I have never forgotten that period of time and hoped that it had faded, that our nation had changed. And yet now we have Trayvon Martin, killed not by an off-duty police officer or a gang of white teens, but by George Zimmerman, a law-enforcement wannabe, who was told by the police to stop stalking Martin.

As I wrote in 2009, the racism that we now see in this country is more "insidious" than it was in the 1980s when it was much more out in the open. But that does not mean that it is any less pervasive.

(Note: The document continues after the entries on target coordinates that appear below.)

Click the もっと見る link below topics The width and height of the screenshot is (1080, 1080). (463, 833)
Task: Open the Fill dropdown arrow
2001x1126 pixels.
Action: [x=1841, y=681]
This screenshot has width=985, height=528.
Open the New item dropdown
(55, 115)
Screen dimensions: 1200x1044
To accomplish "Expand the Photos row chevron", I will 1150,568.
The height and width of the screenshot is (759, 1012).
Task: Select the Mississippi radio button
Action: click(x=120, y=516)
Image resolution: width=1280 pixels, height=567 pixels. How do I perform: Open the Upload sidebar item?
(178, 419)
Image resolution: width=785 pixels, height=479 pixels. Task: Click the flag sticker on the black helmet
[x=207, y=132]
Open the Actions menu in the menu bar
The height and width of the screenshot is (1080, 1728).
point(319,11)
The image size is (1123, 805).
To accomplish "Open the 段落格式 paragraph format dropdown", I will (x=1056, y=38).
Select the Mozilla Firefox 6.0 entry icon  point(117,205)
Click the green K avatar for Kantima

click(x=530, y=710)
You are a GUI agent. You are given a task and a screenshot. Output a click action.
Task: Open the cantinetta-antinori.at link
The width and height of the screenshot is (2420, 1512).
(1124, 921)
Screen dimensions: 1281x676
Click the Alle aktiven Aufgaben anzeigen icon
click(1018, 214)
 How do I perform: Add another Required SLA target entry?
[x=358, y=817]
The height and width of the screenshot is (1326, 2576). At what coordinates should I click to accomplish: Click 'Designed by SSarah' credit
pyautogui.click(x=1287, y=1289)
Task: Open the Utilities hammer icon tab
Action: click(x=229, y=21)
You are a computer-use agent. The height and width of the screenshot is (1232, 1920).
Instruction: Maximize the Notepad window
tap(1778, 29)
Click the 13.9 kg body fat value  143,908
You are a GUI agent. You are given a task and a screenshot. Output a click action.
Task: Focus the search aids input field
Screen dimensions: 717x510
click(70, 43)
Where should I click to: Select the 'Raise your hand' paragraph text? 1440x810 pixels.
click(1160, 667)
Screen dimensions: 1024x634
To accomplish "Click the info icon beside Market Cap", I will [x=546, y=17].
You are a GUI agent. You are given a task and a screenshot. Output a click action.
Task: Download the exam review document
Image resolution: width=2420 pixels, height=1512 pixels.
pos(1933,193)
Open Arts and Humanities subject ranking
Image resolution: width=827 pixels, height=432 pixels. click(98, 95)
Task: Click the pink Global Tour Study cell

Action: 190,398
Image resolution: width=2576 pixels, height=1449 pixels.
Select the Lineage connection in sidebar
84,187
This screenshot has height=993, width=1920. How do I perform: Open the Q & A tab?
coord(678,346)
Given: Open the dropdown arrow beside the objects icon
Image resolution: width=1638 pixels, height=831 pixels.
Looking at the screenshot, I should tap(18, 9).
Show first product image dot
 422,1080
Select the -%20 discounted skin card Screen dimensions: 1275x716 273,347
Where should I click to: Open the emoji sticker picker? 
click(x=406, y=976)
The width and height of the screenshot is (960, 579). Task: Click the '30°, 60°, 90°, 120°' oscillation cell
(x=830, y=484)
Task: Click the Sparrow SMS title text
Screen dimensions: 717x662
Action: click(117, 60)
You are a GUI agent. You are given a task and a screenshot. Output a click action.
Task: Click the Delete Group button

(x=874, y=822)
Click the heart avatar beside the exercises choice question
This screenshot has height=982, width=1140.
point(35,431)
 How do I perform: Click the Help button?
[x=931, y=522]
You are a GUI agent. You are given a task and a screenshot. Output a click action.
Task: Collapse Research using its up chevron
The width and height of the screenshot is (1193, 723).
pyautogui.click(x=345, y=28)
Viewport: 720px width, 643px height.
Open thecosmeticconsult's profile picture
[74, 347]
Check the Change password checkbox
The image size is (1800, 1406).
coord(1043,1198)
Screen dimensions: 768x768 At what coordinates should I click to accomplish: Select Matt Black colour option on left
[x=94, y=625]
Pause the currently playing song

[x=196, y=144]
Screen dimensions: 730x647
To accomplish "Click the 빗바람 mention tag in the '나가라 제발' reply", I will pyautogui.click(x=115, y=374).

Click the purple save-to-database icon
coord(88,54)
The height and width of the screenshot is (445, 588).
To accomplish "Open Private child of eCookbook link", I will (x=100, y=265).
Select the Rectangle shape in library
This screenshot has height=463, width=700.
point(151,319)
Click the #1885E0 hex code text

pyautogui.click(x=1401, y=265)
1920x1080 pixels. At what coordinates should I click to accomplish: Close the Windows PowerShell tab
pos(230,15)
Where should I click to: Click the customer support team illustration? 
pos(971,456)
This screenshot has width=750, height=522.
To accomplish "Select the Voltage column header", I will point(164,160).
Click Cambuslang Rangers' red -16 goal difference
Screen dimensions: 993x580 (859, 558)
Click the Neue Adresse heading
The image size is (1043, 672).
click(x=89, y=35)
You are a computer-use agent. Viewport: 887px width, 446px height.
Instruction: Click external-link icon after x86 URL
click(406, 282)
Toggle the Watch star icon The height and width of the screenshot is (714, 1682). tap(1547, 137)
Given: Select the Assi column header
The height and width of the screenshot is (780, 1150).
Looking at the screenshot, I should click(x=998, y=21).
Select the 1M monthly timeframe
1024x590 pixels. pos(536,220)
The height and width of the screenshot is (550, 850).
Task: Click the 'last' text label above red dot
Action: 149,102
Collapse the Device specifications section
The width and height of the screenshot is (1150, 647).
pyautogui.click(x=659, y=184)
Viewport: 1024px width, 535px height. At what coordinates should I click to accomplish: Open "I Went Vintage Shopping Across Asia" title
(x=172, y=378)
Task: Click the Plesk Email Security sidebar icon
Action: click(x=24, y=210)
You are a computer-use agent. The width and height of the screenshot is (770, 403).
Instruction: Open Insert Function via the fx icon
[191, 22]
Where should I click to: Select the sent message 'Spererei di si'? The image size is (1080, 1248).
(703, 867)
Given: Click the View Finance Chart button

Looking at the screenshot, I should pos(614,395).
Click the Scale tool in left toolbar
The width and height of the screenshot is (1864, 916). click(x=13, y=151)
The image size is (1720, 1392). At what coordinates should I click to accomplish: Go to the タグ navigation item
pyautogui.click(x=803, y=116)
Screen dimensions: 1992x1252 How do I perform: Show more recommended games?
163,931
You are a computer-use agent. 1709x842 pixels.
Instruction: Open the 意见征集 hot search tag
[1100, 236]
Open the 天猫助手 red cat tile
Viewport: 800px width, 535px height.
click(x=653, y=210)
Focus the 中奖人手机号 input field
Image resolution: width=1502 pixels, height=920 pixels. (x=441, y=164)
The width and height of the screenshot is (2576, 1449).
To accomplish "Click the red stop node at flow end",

The killing of Trayvon Martin, like the standing ovation that Cambridge Police Officer James Crowley received at a patrolmen's convention after arresting Harvard Professor Henry Louis Gates, suggests that some people, a minority to be sure, want to strike back at African-Americans precisely because we now have our first African-American president, Barack Obama. It reminds me of what marketers refer to as post-purchase dissonance, akin to buyer's remorse, in which individuals can become disenchanted with their purchase or in this case their vote for a black man.

It is not that we have more racism now in this country than we did in the 1980s or earlier. One need only think of all the interracial couples now, a relative rarity back then. Instead, what we have is a disenchanted segment of the public that wants to put black people "back in their place," but that will not speak openly about it, except with others whom they perceive to share their views.

I cannot imagine that moron from the Bronx repeating a "go back to where you came from" taunt at any public place in this era. But people like that moron still exist.

They may even be packing heat in towns in Florida and all across the country and wishing that we had never voted into office our very capable commander-in-chief who happens to be African-American.